# Chip shortage 'likely' to hit second half, BMW predicts



## Doug Huffman (Apr 25, 2015)

Chip shortage 'likely' to hit second half, BMW predicts


German car giant BMW posted record profit of 4.8 billion euros for the second quarter on Tuesday, but warned the second half of the year would "likely" be affected by semiconductor shortages.




techxplore.com


----------



## Autoputzer (Mar 16, 2014)

Then there's this from the article...

"Brussels issued BMW and Volkswagen with the fine for colluding on the development of anti-pollution technology for diesel cars.

Daimler, which participated in the wrongdoing but alerted authorities to it, was spared any penalty."
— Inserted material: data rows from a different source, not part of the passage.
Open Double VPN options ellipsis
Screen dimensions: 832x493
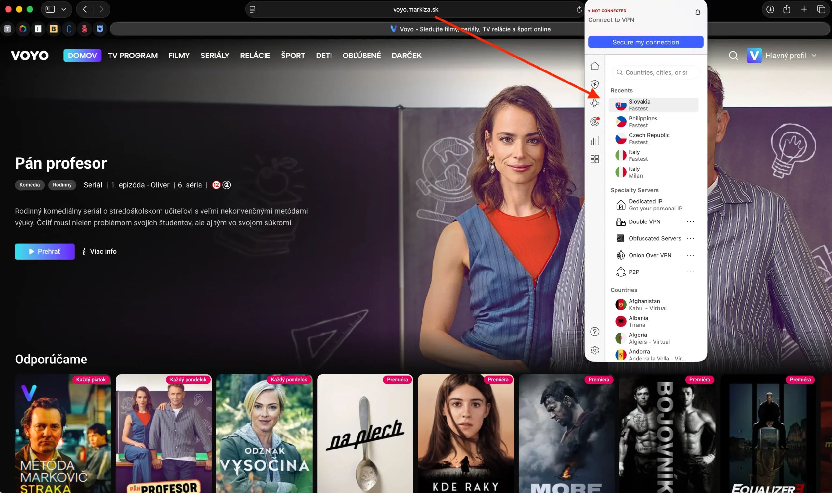690,222
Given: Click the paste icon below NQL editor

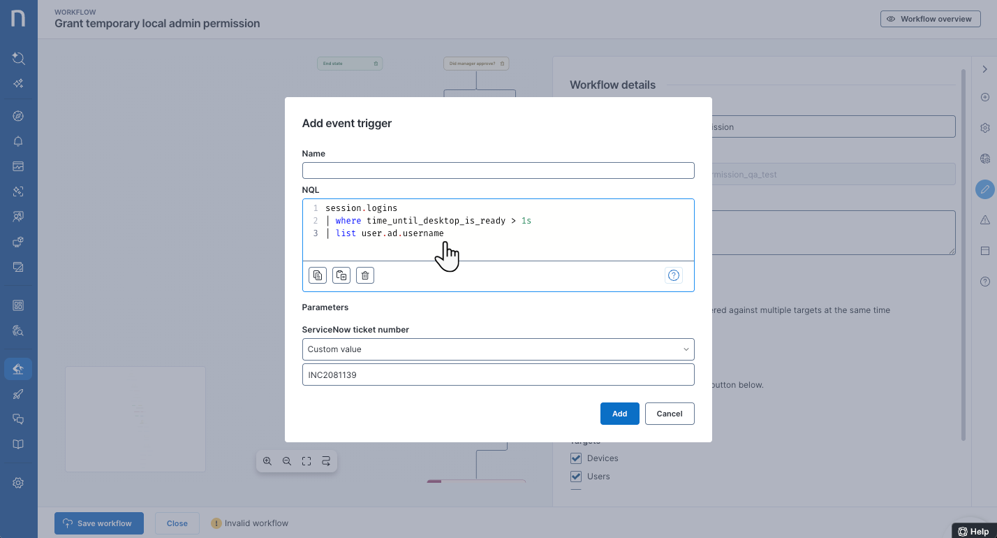Looking at the screenshot, I should 341,275.
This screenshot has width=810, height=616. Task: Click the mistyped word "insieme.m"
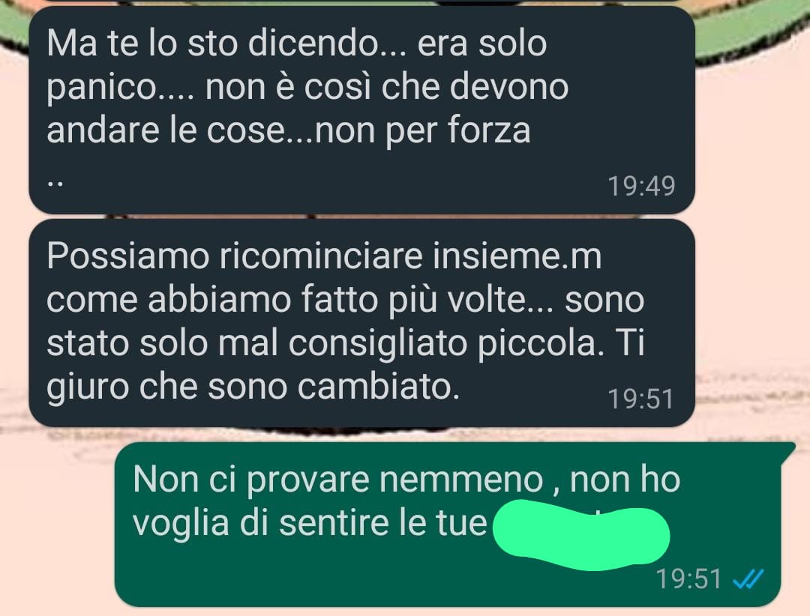(517, 256)
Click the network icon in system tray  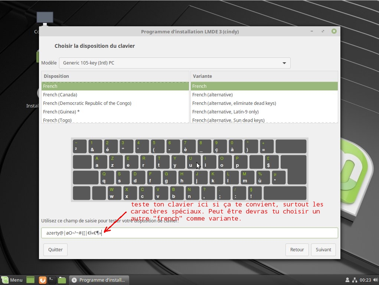click(x=355, y=280)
WTF? I suspect this is due to EU anti-trust laws. The US automakers got legislation passed in the US to allow them to work together on battery technology.

My plan it to buy a new BMW in March 2024, replacing my then ten year old 535i. The only reason I'd buy one before then is if my 535i gets totaled, or my lottery pool wins Power Ball or Mega Millions. The lack of parts to install power lumbar support in the front passenger seats of a lot of smaller BMW's would stop me from buying one.


----------



## luigi524td (Apr 4, 2005)

New like this can be frustrating ... Not that I'm going out to grab a BUICK any time soon!!! 
2022 Buick Enclave's New Standard Feature Is Optional On BMWs


----------



## Doug Huffman (Apr 25, 2015)

In 2024 my BMW X5 35d will be 12 years old and about 120K miles (107K+ ATM). I kept my previous diesel VW to 13 years old and 180K miles and replaced it only for upgraded safety and size.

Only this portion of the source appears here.